Rating: Not Rated
Stars: Grayson Gwaze, Cedric Gegel, Kaitlyn Lunardi, Meghan Reed, Keith Boynton
Writer: Keith Boynton, story by Devin McEwan
Director: Keith Boynton
Distributor: Quiver Distribution
Release Date: February 13, 2026 (Digital, VOD)
Markoff’s Haunted Forest is a real-world attraction in Dickerson, MD, voted one of the country’s best of its kind. THE HAUNTED FOREST builds a fictional narrative around the place, giving it a different owner and crew.
In THE HAUNTED FOREST, written from Devin McEwan’s story and directed by Keith Boynton, high school senior Zach (Grayson Gwaze) has scored a scholarship to an elite establishment. This brings him back into the orbit of his beloved older cousin Mark (Cedric Gegel), who has a wife and two young daughters but pours his heart and soul into his haunt, which runs weekends in October.

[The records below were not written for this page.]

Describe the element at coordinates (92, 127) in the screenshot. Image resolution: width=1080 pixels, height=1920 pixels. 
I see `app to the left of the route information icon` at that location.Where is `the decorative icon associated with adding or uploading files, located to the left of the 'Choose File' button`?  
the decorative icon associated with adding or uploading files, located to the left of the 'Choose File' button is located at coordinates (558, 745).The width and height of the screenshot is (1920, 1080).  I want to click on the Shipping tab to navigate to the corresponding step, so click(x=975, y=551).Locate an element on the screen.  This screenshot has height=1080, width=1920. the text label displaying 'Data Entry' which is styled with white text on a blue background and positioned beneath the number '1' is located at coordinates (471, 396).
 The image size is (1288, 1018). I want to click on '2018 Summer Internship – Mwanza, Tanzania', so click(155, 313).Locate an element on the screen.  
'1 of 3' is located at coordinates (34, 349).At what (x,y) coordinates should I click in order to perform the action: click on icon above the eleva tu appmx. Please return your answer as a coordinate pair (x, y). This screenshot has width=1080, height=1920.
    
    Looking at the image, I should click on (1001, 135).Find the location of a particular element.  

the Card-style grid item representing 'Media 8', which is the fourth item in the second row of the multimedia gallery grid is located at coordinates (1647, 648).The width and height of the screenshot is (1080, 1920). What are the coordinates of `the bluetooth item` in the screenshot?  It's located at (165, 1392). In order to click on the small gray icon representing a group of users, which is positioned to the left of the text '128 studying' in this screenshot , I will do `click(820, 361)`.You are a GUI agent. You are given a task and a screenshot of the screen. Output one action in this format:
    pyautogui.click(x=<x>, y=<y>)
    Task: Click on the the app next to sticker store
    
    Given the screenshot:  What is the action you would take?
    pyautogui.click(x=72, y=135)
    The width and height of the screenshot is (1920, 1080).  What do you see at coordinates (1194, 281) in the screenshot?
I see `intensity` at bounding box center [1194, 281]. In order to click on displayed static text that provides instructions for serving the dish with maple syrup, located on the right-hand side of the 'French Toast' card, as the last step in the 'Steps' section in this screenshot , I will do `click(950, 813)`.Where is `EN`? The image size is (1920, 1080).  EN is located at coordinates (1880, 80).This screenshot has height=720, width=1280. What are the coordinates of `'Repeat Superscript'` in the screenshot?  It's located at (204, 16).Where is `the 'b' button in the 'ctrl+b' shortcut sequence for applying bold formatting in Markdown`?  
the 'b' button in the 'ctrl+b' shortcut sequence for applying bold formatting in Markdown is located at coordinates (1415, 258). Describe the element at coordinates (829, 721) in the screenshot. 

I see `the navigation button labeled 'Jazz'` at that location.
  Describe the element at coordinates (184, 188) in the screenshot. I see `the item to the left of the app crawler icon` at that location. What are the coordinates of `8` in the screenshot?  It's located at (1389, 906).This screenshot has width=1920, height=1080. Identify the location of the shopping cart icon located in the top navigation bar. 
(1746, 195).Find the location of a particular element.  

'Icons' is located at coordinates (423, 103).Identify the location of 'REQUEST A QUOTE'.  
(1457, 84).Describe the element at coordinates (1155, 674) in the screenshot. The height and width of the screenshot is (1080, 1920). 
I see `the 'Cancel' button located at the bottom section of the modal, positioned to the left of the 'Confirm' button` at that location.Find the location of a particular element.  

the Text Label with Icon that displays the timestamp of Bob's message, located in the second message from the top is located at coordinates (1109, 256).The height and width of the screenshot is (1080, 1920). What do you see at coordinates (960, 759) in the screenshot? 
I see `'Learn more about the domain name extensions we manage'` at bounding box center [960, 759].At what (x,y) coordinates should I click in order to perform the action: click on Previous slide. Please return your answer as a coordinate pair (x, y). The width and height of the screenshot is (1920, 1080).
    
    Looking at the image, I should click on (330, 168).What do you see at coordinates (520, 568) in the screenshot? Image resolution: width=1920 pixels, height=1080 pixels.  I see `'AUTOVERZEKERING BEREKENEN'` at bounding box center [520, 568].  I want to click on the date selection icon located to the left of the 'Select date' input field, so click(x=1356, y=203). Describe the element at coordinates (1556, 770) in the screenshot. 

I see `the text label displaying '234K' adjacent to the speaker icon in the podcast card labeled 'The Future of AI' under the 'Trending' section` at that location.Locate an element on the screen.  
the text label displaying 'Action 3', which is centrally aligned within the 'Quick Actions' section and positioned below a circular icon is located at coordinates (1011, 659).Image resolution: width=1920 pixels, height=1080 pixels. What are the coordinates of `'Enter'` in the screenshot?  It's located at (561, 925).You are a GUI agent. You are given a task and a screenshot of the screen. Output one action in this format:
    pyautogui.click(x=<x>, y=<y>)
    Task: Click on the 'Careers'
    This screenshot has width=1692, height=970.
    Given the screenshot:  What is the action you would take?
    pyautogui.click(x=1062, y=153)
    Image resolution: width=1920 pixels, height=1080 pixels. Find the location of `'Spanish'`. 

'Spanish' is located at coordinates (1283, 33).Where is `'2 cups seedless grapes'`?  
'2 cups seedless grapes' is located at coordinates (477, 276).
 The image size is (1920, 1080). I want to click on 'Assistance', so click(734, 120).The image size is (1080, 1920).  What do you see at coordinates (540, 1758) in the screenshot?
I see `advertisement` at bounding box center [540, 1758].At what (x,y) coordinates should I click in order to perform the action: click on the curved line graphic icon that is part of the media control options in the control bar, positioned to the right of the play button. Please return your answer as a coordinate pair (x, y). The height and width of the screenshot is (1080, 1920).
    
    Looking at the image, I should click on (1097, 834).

Zach, an aspiring horror comics artist, is delighted to be part of Mark’s Haunted Forest scare team. He’s shown the ropes by Haunted Forest veteran and Mark’s best friend Jacko (filmmaker Boynton).
Zach’s first night on the job introduces him to flirtatious, slightly older makeup artist Sarah (Kaitlyn Lunardi), who paints him as a skeleton. Zach has the time of his life popping out and frightening the customers.
His enthusiasm for the gig takes a toll, causing Zach to fall asleep in class and have odd nightmares. Schoolmate Carly (Meghan Reed) shows herself eager to help Zach with his studies and to get to know him better.
The Haunted Forest is said to be built on the site of the massacre of four hundred members of the Piscataway tribe by white colonizers. Sarah leads a group that is anxious to seek hereditary spiritual forgiveness from the victims.
This is our first hint that THE HAUNTED FOREST may be taking on more than it is capable of suitably addressing. It’s one thing for a movie to be topical and thought-provoking. It’s another for it to cite real genocide and use it to underpin something that turns out to be essentially pop entertainment, especially when characters who take the genocide seriously are depicted as eccentric in their concern.
But that’s not the biggest issue here. THE HAUNTED FOREST starts as agreeably naturalistic, following Zach as he embarks on his first real job in an unusual, immersive workplace.
Some bad stuff starts to happen, with the characters and audience wondering if the cause is psychosis or supernatural. This is also handled in matter-of-fact fashion. There is gore, which is comparatively restrained for the genre, with more implied than actually shown.
Plausibility suffers when, after the second incident, the authorities don’t simply shut the Haunted Forest down altogether. (Surely the gung-ho Mark could have found a way around this?)
The third-act revelations mostly negate the deliberately-paced but engaging earlier portions, although we do get a few good jump scares. It mostly doesn’t come off as seems intended.
Gwaze and Reed are charming, with Gwaze showing real youthful leading man chops.
The haunt attraction subgenre has loads of potential. THE HAUNTED FOREST begins by living up to it, only to let it down in the finale.